Show HN: Pipelock – All-in-one security harness for AI coding agents
Source: Hacker News
Introduction
I’m a plumber who taught himself to code. I run a plumbing company during the day and mess with my homelab at night. About a year ago I started running AI agents with full shell access and API keys to help manage my business—scheduling, invoicing, monitoring my K3s cluster.
It worked great until I realized nothing was stopping those agents from sending my credentials anywhere. I had API keys for Slack, email, and cloud services stored in environment variables that any tool could exfiltrate. Static scanners can check code before you install it, but they can’t catch a trusted tool that decides to phone home at runtime.
Pipelock
So I built Pipelock, a single Go binary that sits between your AI agent and the outside world.
What it does
- Outbound secret scanning – Detects API keys, tokens, passwords in traffic and blocks them before they leave.
- SSRF protection – Blocks network access to unauthorized destinations.
- MCP proxy – Wraps MCP servers as a stdio proxy, scanning responses for prompt injection.

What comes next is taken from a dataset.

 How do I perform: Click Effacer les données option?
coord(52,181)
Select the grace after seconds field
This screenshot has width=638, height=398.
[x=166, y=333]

- Workspace monitoring – Watches your files for unauthorized changes.
Implementation notes
The hardest part was making it fast enough that you don’t notice its presence. Every HTTP request runs through regex matching and entropy analysis, and I spent a lot of time getting the scanning pipeline under a few milliseconds of latency.

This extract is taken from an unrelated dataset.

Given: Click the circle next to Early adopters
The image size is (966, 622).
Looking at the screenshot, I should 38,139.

The MCP proxy was trickier: intercepting JSON‑RPC stdio streams in real time without breaking the conversation flow when something gets flagged required several iterations.
Real‑world use
I run it daily on my own setup. My AI assistant manages Slack messages, queries our job‑management API, checks email, and monitors my Kubernetes cluster. Pipelock sits in front of all of it.
Last week it caught a skill that was embedding my Slack token in a debug log heading to an external endpoint—something I would never have noticed without the DLP scanner.

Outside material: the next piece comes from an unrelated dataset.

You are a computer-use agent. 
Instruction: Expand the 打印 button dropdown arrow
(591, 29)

Snyk recently found that 283 out of 3,984 published agent skills (about 7 %) were leaking credentials. Static scanning catches malware; runtime scanning catches everything else.
Getting started
brew install luckyPipewrench/tap/pipelock
pipelock generate config --preset balanced -o pipelock.yaml
pipelock proxy start --config pipelock.yaml
Demo
Feedback wanted
I’m curious about:
- Exfiltration patterns I might be missing.
- Whether the MCP proxy is useful for people running coding agents.
- What breaks if you try it in different environments.
Feel free to share thoughts and suggestions.